PROBLEM TO SOLVE
Transcribe all of the data exactly. Omit the pictures.

═══ DATA UNDER STUDY ═══

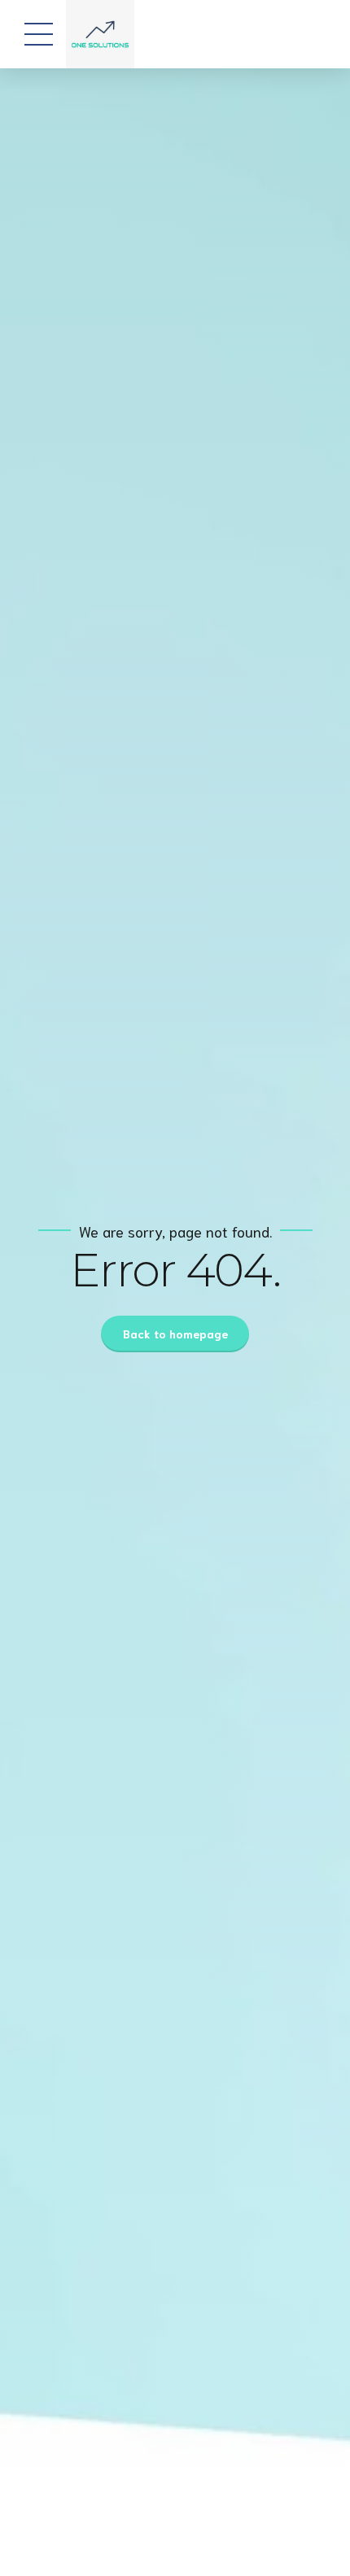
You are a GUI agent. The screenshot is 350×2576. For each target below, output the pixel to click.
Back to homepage (175, 1333)
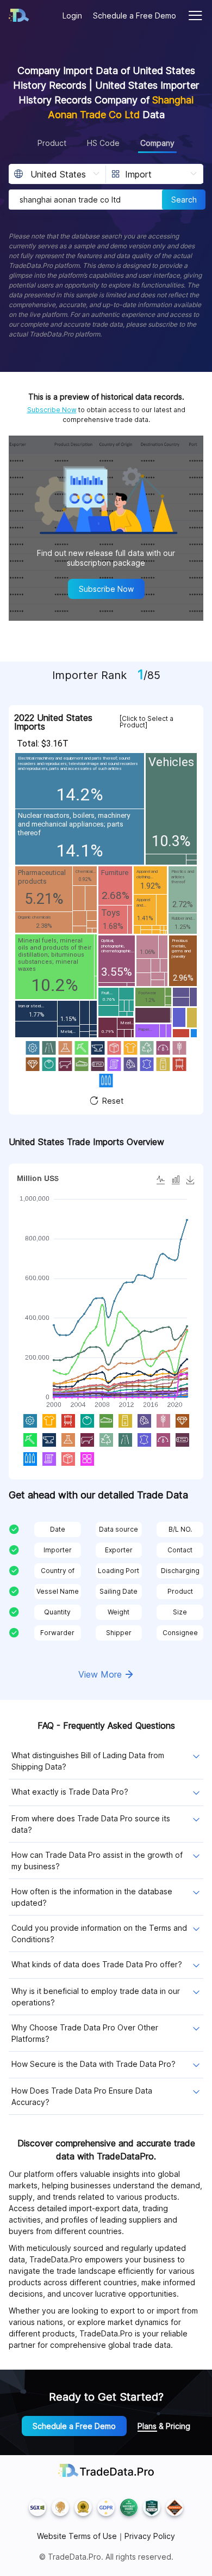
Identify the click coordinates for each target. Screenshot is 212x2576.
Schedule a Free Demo (134, 15)
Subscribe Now (52, 410)
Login (72, 15)
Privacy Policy (149, 2536)
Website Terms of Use (77, 2536)
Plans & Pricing (164, 2426)
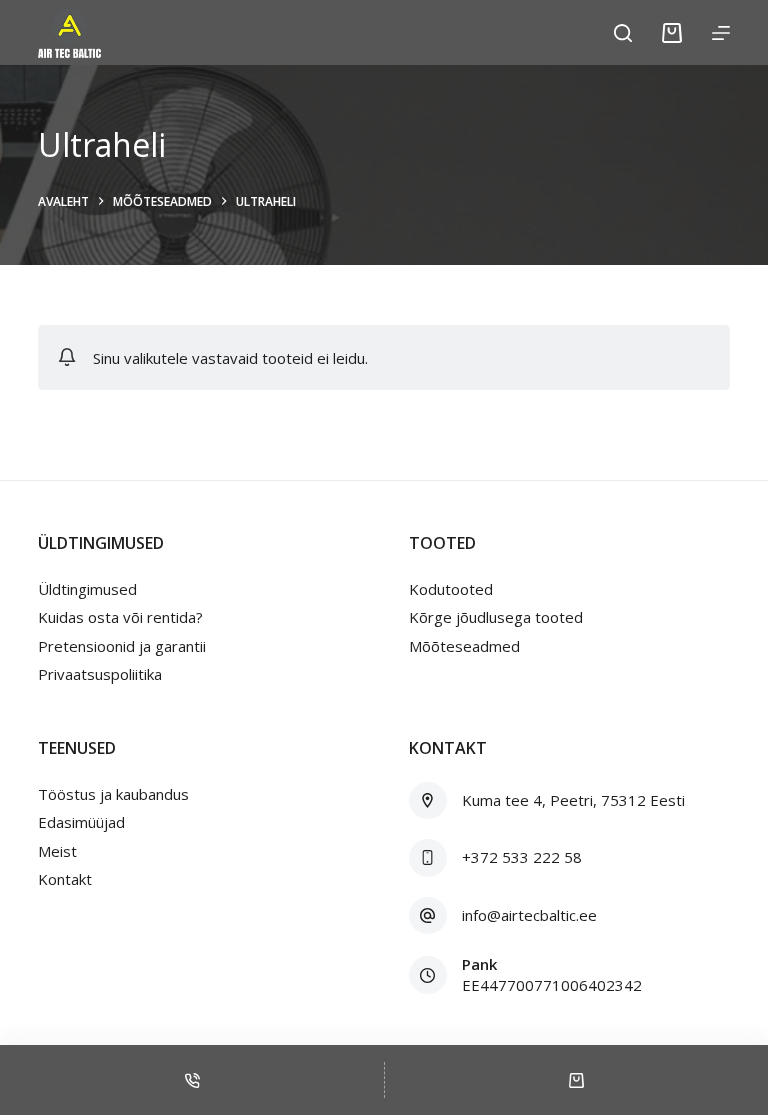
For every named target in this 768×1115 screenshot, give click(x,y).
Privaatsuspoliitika (100, 674)
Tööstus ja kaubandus (113, 794)
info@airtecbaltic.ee (529, 915)
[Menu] (721, 33)
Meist (57, 851)
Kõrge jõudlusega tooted (496, 617)
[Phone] (192, 1080)
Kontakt (65, 879)
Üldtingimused (87, 589)
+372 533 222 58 (522, 857)
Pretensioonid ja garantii (122, 646)
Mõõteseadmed (464, 646)
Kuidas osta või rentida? (120, 617)
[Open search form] (623, 33)
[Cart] (672, 33)
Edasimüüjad (81, 822)
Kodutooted (451, 589)
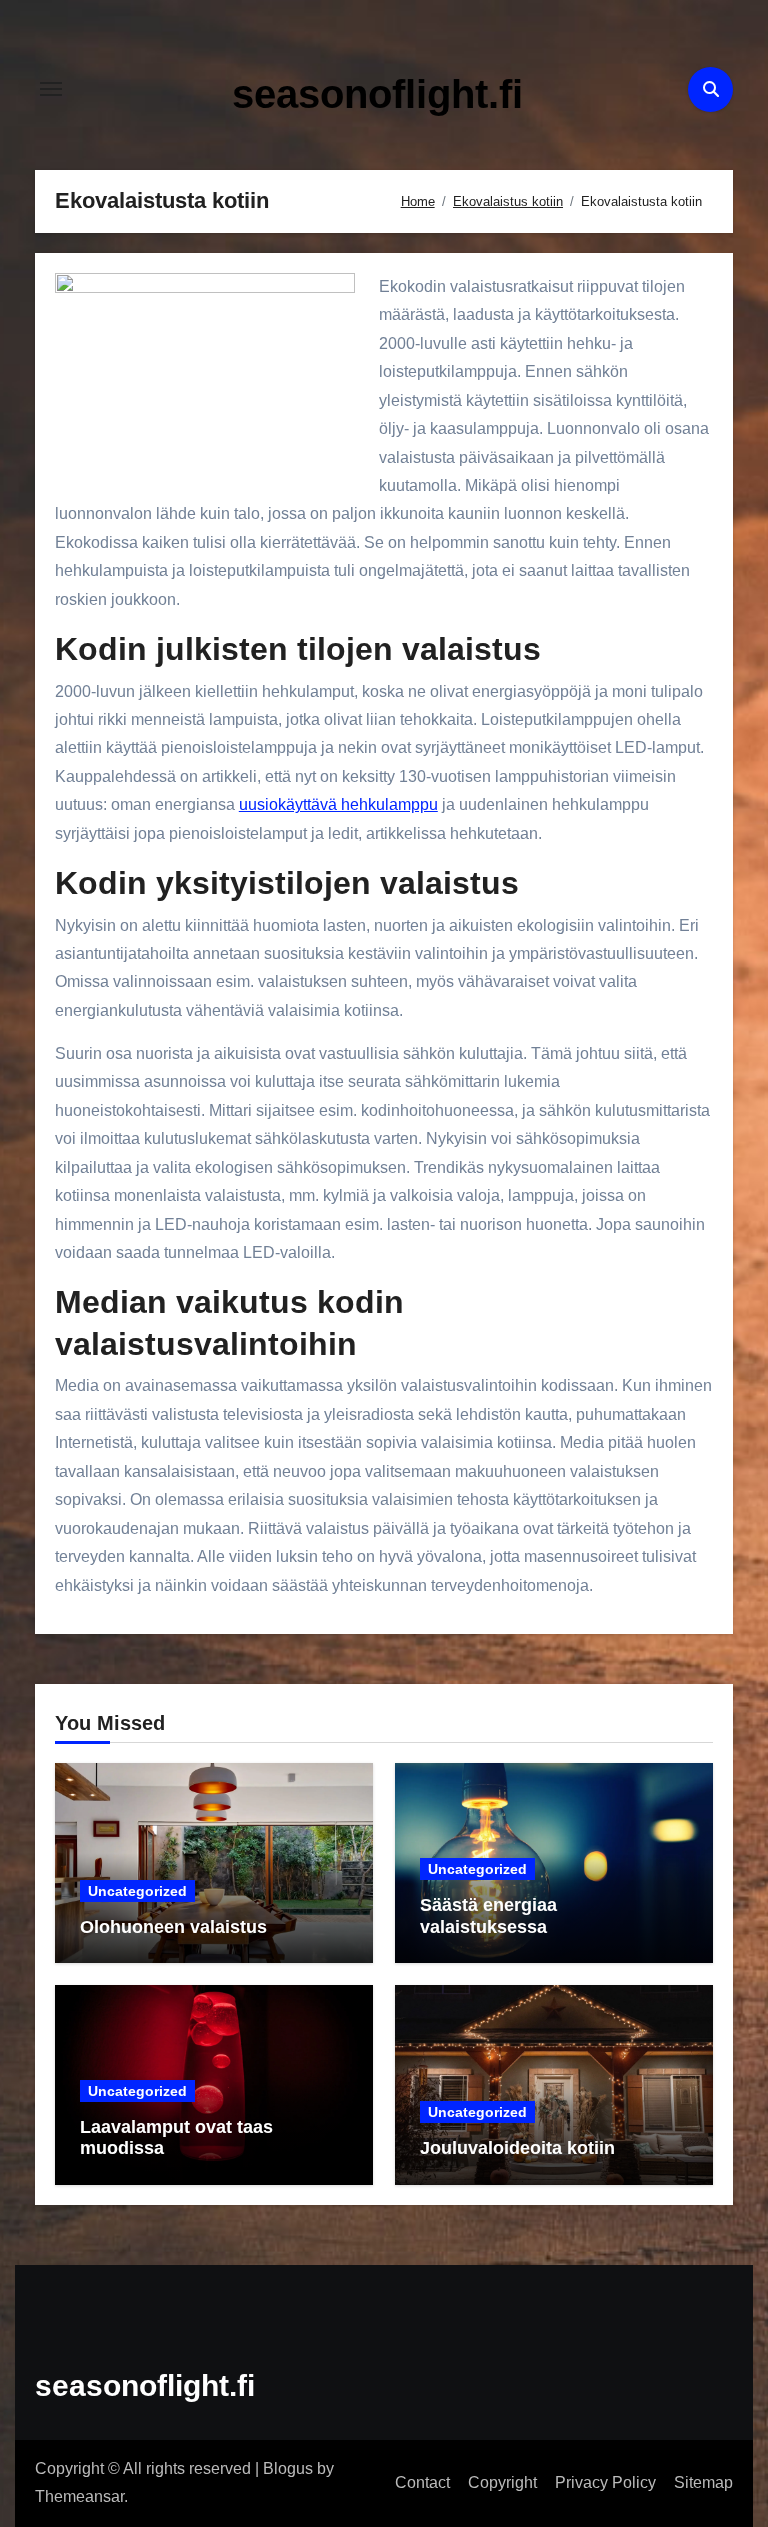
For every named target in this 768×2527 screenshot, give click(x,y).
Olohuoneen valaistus (173, 1927)
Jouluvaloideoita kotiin (517, 2148)
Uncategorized (137, 1891)
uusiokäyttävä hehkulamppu (338, 804)
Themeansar (79, 2496)
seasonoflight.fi (377, 94)
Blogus (288, 2468)
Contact (422, 2482)
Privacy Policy (605, 2482)
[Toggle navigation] (51, 89)
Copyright (502, 2482)
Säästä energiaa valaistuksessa (488, 1916)
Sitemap (703, 2482)
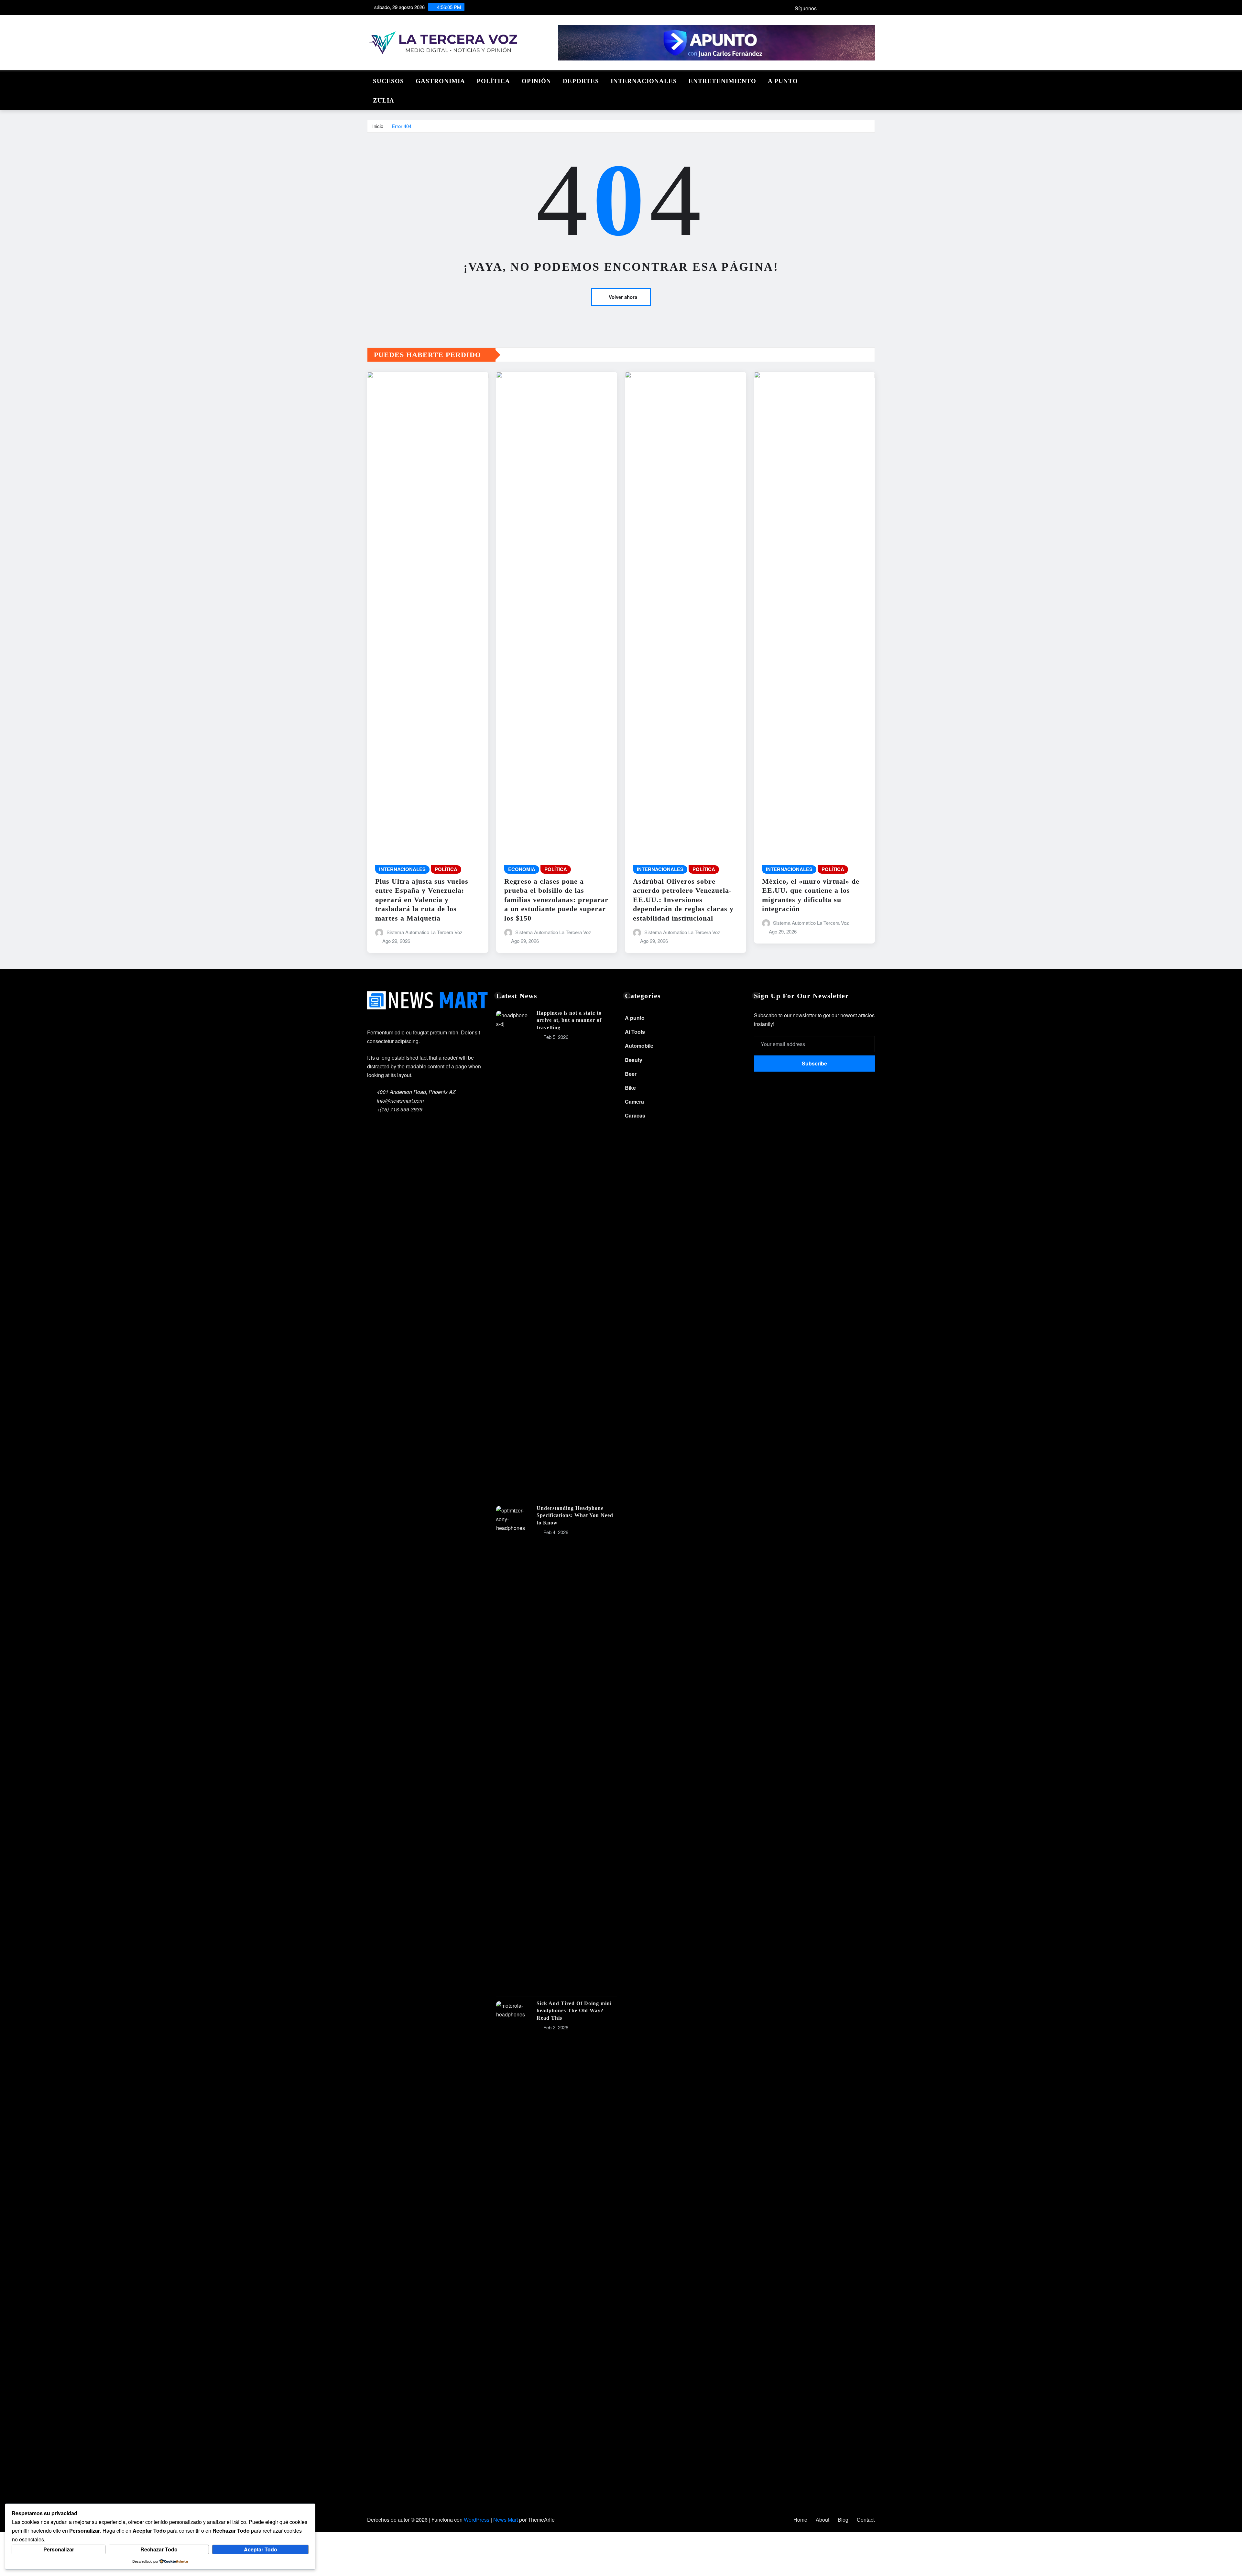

═══

RESULT FOR THIS EXERCISE
You are a GUI agent. The screenshot is 350×2576. For each target below, output the pixel to click.
Back to homepage (175, 1333)
Identify the click coordinates for each target. Screenshot is 212x2576.
Schedule a Free Demo (134, 15)
Subscribe Now (52, 410)
Login (72, 15)
Privacy Policy (149, 2536)
Website Terms of Use (77, 2536)
Plans & Pricing (164, 2426)
For every named target in this 768×1115 screenshot, give click(x,y).
Privaatsuspoliitika (100, 674)
Tööstus ja kaubandus (113, 794)
info@airtecbaltic.ee (529, 915)
[Menu] (721, 33)
Meist (57, 851)
Kõrge jõudlusega tooted (496, 617)
[Phone] (192, 1080)
Kontakt (65, 879)
Üldtingimused (87, 589)
+372 533 222 58 (522, 857)
Pretensioonid ja garantii (122, 646)
Mõõteseadmed (464, 646)
Kuidas osta või rentida? (120, 617)
[Open search form] (623, 33)
[Cart] (672, 33)
Edasimüüjad (81, 822)
Kodutooted (451, 589)
For every named target in this 768×2527 screenshot, give click(x,y).
Olohuoneen valaistus (173, 1927)
Jouluvaloideoita kotiin (517, 2148)
Uncategorized (137, 1891)
uusiokäyttävä hehkulamppu (338, 804)
Themeansar (79, 2496)
seasonoflight.fi (377, 94)
Blogus (288, 2468)
Contact (422, 2482)
Privacy Policy (605, 2482)
[Toggle navigation] (51, 89)
Copyright (502, 2482)
Säästä energiaa valaistuksessa (488, 1916)
Sitemap (703, 2482)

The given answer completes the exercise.